Please. Let’s not be encumbered by assumptions. They tend to funnel thinking down limited gullies.
Most humans are underrated in terms of capability. There is, for sure, a percentage that has true disfunction, but really, that’s a low percentage.
I live in the UK. Famously, you can take dumb middle class kids and put them through the private education system, and they come out appearing to be bright. The mechanic who serviced my car yesterday is not educated or seemingly brilliant, but he’s great at math for business because when you do something important over and over, you end up just getting it right.
True - sounds like your wife is on the cutting edge of dealing with the people who are or have become dysfunctional. But that’s not everyone, certainly not yet.
What people lack now is opportunity. But it’s there, staring them in the face. Two local 20 year olds - regular kids from not special backgrounds - just hit the local news with their AI firm. They’re not geniuses - they’re just applying what they learned.
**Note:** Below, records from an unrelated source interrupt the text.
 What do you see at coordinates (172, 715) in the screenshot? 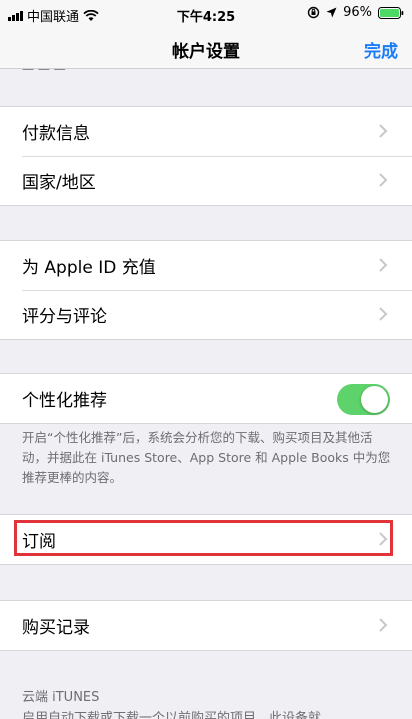
I see `itunes-cloud-partial-text: 启用自动下载或下载一个以前购买的项目，此设备就` at bounding box center [172, 715].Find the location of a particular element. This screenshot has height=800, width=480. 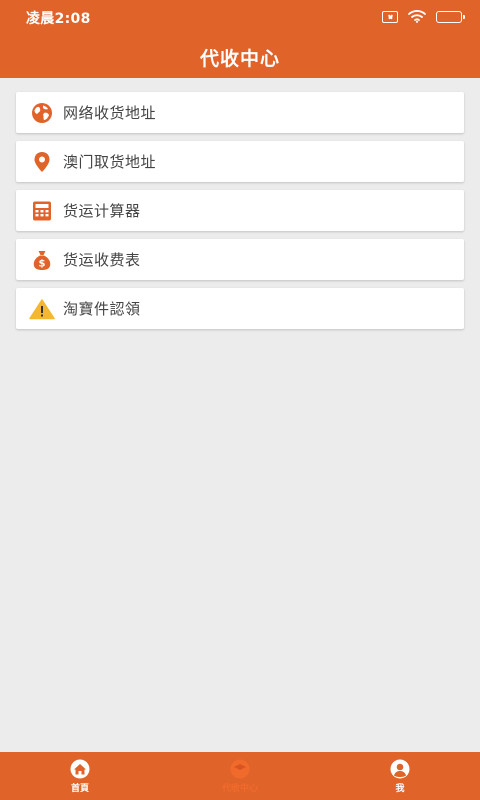

status-icons: 100 is located at coordinates (424, 18).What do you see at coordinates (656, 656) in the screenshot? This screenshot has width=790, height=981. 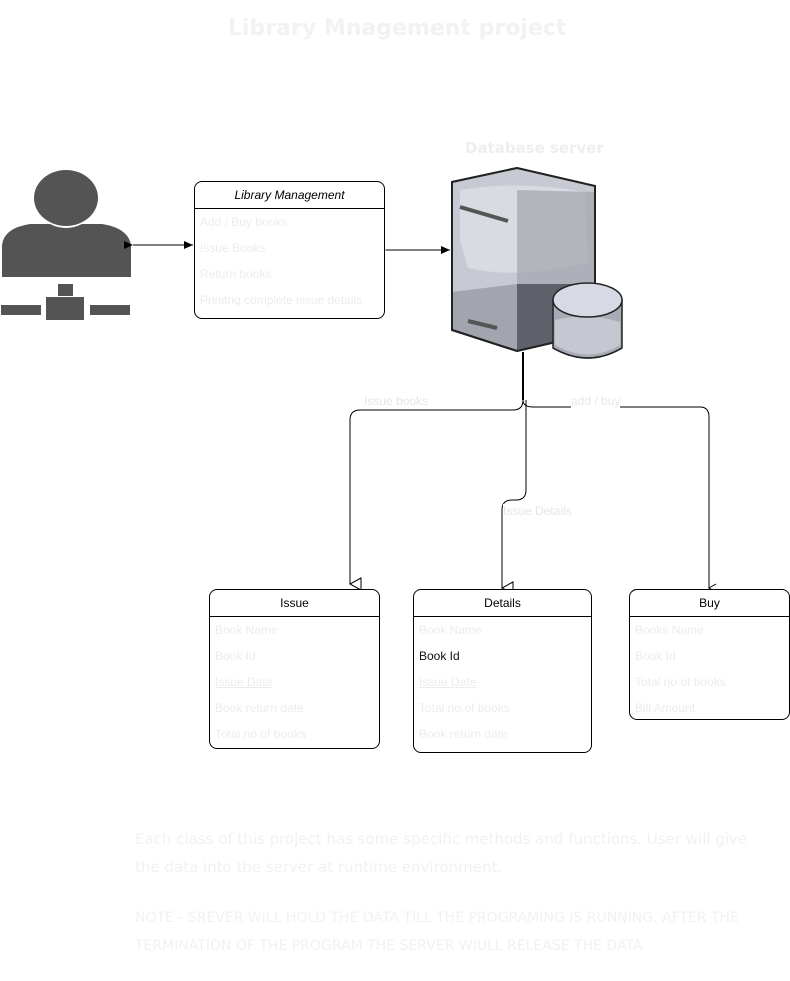 I see `buy-field-book-id: Book Id` at bounding box center [656, 656].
As time goes on, there will be more fields where the application of AI will be useful, and will need “plumbers” for want of a better word, to teach AI what to do.
As for exposure to the low functioning working class population. Well, if you’re talking the disabled, the wounded, the cerebrally challenged - yes but not day to day. If you’re talking behavioural issues, difficult backgrounds, drink drugs and freewheeling idiocy - yes, plenty. I grew up with them. Surrounded.
Boringly, the ones who made it out both made a choice to, and applied discipline to make it happen.
As it happens, programming was one of the paths I saw to freedom. Back then it took long hours copying out of magazines. Now, with iOS etc - jebus, I only wish I could take a bite of that apple. But the disadvantaged today - so many of them have a smartphone in their hands - they could choose to wield it differently, to do something special with it.